Recent Court Decision Helps Protect Hospitals

Published on: 3/31/2004

Each day thousands of Virginians visit hospital emergency rooms seeking treatment for a wide variety of injuries and illnesses. Almost all of these patients are evaluated at some point during their visit by an emergency physician. More often than not, this emergency physician is not an employee of the hospital, but rather an independent contractor who has privileges to treat patients in the emergency room, much like a surgeon has privileges to treat patients in the operating room. When a patient receives treatment at the hospital from a surgeon, a cardiologist or an obstetrician, that physician is usually chosen by the patient well in advance of the hospital visit based on a variety of factors. The patient is likely to have seen the physician in an office setting prior to the hospitalization. This is usually not the case in the emergency room. The patient does not choose which physician will provide treatment. When injury or sudden illness strikes, the patient's thought is more likely "I need to get to the emergency room" or "I need to get to the hospital, "than "I need to go see Dr. Jones." These circumstances can combine to create the mistaken impression that the emergency physician is an employee of the hospital.

Search for Deep Pockets
This misperception can have serious consequences if the patient alleges that the care provided by the emergency physician was negligent. In light of the current insurance crisis, patients with a claim against an emergency physician are increasingly likely to sue the hospital as well, even if no hospital employees are alleged to be negligent, in search of a deep pocket to pay the claim. Such a claim is based on the doctrine of apparent agency, which seeks to hold a hospital liable even if the emergency physician is not an employee for whom the hospital would be responsible under traditional tort law. The idea behind this theory is that the hospital should be liable for the physician's negligence because the hospital held the physician out to the public as its employee, or because the patient reasonably relied on the hospital to provide a physician in the emergency setting.


Negligence Claim
Fortunately, thanks to a decision recently obtained by Randy Wimbish, Chair of Sands Anderson's Healthcare Practice Group, Virginia hospitals and other corporate healthcare providers should be able to defeat claims based on the alleged apparent agency of physicians in the emergency room and elsewhere. The case involved an interstate truck driver who was assaulted and transported by ambulance to the emergency room in the middle of the night. He was evaluated and eventually discharged by an emergency physician. He was subsequently diagnosed with a significant intracranial bleed, and filed suit against the emergency physician and the hospital. The sole basis for the claim against the hospital was the alleged negligence of the emergency physician.

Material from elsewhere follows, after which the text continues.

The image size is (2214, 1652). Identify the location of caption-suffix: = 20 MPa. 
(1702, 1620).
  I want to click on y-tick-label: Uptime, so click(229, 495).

The plaintiff argued that he did not go to the emergency room to see a specific physician. Rather, he argued that he went to the closest hospital, where he expected to receive appropriate care from whatever physician the hospital made available to him, and that the physician provided was an apparent agent of the hospital for whom the hospital could be held liable. The plaintiff also argued that the hospital had a non-delegable duty to provide competent medical care to patients in the emergency room.


Upper Hand for Hospitals
Judge Ledbetter of the Circuit Court of the City of Fredericksburg rejected both of these arguments. First, he held that the plaintiff's "novel and broad" attempt to establish a non-delegable duty in the emergency room was not recognized under Virginia law. Second, Judge Ledbetter held that "Virginia does not recognize the doctrine of apparent agency in this type of case." The court therefore sustained the demurrer that Sands Anderson filed on behalf of the hospital. This aggressive approach not only eliminated the hospital's exposure to a significant claim, but also dramatically reduced the cost of defense of the lawsuit.